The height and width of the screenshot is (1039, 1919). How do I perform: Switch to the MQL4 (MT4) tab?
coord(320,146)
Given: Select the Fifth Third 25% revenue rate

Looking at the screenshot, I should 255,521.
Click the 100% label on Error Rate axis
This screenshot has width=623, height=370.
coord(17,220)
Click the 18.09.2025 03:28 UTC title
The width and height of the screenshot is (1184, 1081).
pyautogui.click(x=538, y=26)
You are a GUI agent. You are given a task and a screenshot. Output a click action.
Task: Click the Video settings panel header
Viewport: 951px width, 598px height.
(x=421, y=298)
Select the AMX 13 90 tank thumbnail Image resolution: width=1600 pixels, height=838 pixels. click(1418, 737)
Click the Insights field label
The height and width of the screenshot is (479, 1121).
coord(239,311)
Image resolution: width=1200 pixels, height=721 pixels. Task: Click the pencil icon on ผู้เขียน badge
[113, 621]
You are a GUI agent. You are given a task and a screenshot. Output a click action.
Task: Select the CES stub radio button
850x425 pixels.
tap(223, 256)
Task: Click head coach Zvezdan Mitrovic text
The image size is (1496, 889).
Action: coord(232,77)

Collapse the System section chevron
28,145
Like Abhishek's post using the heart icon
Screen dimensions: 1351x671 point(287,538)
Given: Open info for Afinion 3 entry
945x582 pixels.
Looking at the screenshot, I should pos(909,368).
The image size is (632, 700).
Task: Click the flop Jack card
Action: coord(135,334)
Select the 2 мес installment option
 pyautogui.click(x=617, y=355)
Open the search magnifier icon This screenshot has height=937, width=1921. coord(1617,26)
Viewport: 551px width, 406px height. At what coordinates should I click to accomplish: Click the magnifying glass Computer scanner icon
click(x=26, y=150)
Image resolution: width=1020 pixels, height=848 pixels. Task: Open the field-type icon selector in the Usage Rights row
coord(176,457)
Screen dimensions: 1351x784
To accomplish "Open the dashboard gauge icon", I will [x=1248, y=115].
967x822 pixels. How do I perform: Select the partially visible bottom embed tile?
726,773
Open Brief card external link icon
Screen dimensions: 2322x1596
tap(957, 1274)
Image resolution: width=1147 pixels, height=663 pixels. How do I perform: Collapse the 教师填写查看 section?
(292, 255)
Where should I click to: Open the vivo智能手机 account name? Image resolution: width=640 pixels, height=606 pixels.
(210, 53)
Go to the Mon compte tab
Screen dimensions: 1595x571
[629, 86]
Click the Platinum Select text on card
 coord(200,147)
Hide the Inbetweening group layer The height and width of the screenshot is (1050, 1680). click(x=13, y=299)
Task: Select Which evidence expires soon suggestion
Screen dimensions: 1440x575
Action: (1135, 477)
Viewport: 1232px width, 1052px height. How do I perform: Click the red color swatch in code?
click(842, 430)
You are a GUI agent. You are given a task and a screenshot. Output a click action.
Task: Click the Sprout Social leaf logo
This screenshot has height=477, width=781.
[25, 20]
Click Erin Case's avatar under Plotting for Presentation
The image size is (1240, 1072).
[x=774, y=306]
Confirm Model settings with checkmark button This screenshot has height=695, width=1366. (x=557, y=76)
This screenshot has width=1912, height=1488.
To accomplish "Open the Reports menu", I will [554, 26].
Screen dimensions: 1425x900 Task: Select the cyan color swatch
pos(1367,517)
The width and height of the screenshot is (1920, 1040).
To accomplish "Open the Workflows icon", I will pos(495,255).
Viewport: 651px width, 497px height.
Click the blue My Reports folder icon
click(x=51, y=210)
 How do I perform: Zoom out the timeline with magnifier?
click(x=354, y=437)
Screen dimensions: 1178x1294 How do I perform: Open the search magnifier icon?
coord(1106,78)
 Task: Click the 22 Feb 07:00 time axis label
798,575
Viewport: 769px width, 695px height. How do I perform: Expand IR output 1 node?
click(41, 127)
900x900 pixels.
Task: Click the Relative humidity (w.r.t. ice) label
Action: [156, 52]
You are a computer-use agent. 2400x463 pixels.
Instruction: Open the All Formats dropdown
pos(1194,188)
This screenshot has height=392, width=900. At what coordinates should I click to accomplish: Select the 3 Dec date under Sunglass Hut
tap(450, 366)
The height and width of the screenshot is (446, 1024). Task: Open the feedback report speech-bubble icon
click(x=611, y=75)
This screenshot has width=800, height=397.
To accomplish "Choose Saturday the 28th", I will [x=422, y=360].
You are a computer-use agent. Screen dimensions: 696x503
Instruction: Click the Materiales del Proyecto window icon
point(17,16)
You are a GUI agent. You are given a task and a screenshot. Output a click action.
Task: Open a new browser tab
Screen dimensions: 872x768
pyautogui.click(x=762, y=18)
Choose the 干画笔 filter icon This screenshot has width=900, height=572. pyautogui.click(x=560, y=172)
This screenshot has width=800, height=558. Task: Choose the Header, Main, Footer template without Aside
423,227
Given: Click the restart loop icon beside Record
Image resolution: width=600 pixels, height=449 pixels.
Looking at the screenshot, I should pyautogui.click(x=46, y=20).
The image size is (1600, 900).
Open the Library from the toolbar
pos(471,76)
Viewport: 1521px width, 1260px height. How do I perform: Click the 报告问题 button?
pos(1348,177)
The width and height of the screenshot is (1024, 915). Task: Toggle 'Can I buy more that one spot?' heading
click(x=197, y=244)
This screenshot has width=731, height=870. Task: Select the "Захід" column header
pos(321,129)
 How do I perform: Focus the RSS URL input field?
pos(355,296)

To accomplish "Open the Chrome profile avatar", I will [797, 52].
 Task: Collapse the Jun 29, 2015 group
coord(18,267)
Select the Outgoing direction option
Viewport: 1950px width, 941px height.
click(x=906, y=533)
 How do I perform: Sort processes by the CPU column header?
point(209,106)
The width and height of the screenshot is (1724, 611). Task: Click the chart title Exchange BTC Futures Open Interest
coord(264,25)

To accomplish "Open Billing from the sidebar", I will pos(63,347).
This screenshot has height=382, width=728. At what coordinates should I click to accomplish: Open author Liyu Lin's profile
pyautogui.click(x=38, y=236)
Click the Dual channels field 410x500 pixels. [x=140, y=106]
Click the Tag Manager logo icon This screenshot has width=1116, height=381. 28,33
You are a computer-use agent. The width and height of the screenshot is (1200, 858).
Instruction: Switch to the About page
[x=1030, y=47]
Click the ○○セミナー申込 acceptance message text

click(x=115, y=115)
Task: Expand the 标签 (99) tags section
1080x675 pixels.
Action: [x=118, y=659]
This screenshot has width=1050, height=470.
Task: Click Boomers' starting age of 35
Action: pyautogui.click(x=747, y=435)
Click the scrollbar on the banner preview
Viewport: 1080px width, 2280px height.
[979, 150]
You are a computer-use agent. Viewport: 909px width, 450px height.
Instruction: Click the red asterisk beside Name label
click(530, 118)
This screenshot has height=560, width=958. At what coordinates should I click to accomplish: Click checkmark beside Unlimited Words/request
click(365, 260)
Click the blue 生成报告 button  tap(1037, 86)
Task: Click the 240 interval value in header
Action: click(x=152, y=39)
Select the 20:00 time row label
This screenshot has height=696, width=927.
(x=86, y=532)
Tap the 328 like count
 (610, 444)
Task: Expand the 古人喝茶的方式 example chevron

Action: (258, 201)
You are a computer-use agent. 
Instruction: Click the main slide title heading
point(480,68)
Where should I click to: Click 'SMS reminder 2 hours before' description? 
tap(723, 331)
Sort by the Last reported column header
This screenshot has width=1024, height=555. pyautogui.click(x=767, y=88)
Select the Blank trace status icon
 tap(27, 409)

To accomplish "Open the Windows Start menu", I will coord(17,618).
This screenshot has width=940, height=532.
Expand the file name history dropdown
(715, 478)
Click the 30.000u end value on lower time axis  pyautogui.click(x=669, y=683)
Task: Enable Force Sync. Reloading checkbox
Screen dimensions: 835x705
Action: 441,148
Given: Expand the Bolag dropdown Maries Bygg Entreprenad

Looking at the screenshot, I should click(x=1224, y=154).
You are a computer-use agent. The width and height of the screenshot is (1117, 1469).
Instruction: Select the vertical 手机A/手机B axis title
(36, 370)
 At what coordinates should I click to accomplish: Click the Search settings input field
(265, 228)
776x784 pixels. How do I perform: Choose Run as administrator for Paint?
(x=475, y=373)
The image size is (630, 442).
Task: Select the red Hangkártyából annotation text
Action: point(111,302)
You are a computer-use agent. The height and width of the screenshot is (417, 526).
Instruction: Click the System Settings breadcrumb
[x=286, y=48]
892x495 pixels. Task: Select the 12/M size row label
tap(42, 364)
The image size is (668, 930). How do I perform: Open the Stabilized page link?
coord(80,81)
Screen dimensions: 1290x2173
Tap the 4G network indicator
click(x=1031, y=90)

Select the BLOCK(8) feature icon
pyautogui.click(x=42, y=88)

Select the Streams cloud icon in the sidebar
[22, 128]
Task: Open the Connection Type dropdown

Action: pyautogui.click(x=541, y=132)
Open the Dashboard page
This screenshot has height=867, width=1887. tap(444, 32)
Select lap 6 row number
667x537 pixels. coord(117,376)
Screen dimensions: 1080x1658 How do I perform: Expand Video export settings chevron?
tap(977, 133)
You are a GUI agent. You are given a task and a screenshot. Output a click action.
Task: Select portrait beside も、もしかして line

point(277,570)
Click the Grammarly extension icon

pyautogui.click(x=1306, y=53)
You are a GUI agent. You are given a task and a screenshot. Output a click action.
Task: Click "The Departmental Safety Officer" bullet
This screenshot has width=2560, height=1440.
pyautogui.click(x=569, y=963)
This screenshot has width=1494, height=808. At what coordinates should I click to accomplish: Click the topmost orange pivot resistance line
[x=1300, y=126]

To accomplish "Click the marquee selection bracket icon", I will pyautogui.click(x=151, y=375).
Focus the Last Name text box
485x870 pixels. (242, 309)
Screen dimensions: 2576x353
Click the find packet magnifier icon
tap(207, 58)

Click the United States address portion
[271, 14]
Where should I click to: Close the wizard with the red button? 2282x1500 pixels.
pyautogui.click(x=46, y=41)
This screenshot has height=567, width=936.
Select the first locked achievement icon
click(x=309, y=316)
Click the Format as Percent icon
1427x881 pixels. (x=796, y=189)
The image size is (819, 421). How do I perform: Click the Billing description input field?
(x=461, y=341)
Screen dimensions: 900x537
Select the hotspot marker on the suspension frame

-- YOUR ASSIGNMENT --
Apply a filter to the listing above so that only lines with "logo" are kept, and copy those lines.

-- TASK ANSWER --
Task: Click the Sprout Social leaf logo
Click the Tag Manager logo icon This screenshot has width=1116, height=381. 28,33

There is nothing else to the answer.